Altogether, these tantalizing data warrant further study of the interplay between different ChP systems to understand the overall impact of ChP immune activities on the brain. It is likely that as in other parts of the body, ChP inflammation may be a double-edged sword, both adaptive and potentially harmful, depending upon timing and magnitude. Additional studies are needed to elucidate which aspects of ChP changes contribute to pathophysiology or represent compensatory responses or both.

Recent advances have positioned the ChP as a key neuroimmune organ in brain disorders. With the rapid increase in the knowledge of ChP inflammation in various types of brain conditions and the development of new imaging, genetic, and bioinformatic tools, the field is poised for significant breakthroughs.

Looking forward, the critical next steps are to connect molecular and cellular changes in the inflamed ChP to its altered functions and further discern their relationship to brain pathology as causal or compensatory. New research tools will enable the comprehensive characterization of ChP inflammation necessary to understand its role in disease onset and progression. Molecular labeling strategies are needed to track and quantify movements of specific molecules across the ChP. Improved cell manipulation approaches are needed to build causal relationships by conducting gain- and loss-of-functions studies.
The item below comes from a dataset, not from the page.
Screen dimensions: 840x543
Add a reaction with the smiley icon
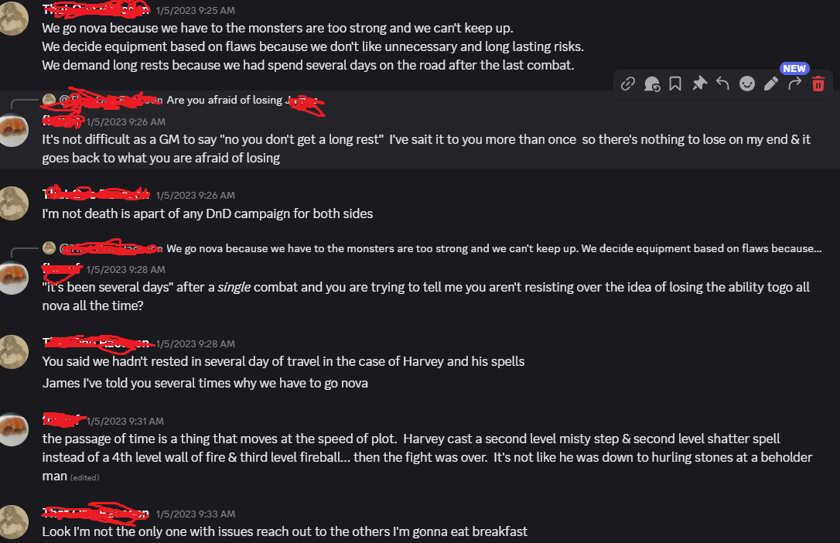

For example, recent genetics models have enabled selective elimination of ChP epithelial cells 48, 49. Advances in live imaging combining optogenetics and chemogenetics methods should provide new ways to examine dynamic ChP activities with high spatiotemporal precision [50]. Advancements in noninvasive physiological monitoring techniques for CSF dynamics and tissue inflammation will help unravel the sequence of events linking ChP inflammation to brain dysfunction. Newly reported in a porcine model of traumatic brain injury, intravenously administered macrophage-adhering gadolinium-loaded anisotropic micropatches allowed identification of infiltrated immune cells at the ChP by magnetic resonance imaging in live animals [51]. This new technology may be adaptable to rodent models and human patients to aid in the investigation of ChP inflammation and immune infiltration of the brain. Finally, disease models that more faithfully mimic human diseases are needed. Human pathology samples mainly capture later stages of diseases, making it challenging to discern causality. Widely used rodent models have their own limitations in replicating human disease and determining influences of aging (e.g. 5xFAD Alzheimer’s disease model [52]). Humanized models such as iPSC and organoids [53] and/or chimeric mice with transplanted human cells may surmount some of these barriers. Cross-disciplinary collaborations will be essential. Ultimately, these advances will elucidate the ChP–brain connection in inflammation and place the ChP within the broader context of neuroinflammation and disease for mechanistic investigations and development of novel therapies.